On Jun 25, 2011, at 11:59 AM, Jay Foad wrote:
> On 25 June 2011 13:00, Duncan Sands <baldrick at free.fr> wrote:
>>> 3. Clang/dragonegg need to adapt to the new API (help appreciated!)
>>
>> what needs to be done exactly?
>
> Background info:
http://www.nondot.org/sabre/LLVMNotes/TypeSystemRewrite.txt
>
> As I understand it, PATypeHolder, OpaqueType and the Module's
> TypeSymbolTable are gone. Instead, StructTypes can optionally be
> named, and if they are then:
>
> - they use name equivalence instead of structural equivalence.
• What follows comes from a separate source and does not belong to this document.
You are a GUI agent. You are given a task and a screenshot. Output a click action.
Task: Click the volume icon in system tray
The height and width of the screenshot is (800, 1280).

> - you can create them without any fields, and then add the fields
> later when the struct is complete.
Right, exactly. The major impact is that the various AbstractTypeUser-related
classes (including OpaqueType) are gone, and the StructType interface is richer:
http://llvm.org/viewvc/llvm-project/llvm/branches/type-system-rewrite/include/llvm/DerivedTypes.h?revision=133420&view=markup
> I've played with the Clang bits of this. The biggest problem I've
> found is that Clang uses LLVM's type resolution not just for
> forward-declared structs/classes/unions, which convert
> straightforwardly to the new system, but also for forward-declared
> enums, which don't.
I haven't started looking at this at all yet, but it seems that we could use
a similar example for forward declared structs whose bodies are needed. Clang
currently codegen's this:
struct S;
struct S f(void);
struct T { struct S (*f)(void); };
struct T t = {f};
into:
%0 = type opaque
%struct.T = type { %0* }
@t = global %struct.T { %0* bitcast (void ()* @f to %0*) }, align 8
for example. Instead of doing that, we can/should just codegen it to:
%struct.T = type { void ()* }
@t = global %struct.T { void ()* @f }, align 8
directly. Basically, if we "need" a type and don't have it, just
lower it directly to void instead of 'opaque'. This will lead to some
more bitcasts downstream, but we already have that, they get resolved if f is
ever implemented.
> Also, varargs forms of StructType::createNamed() and
> StructType::setBody() would save a lot of mindless churn in the Clang
> source code.
Please feel free to add it to the branch!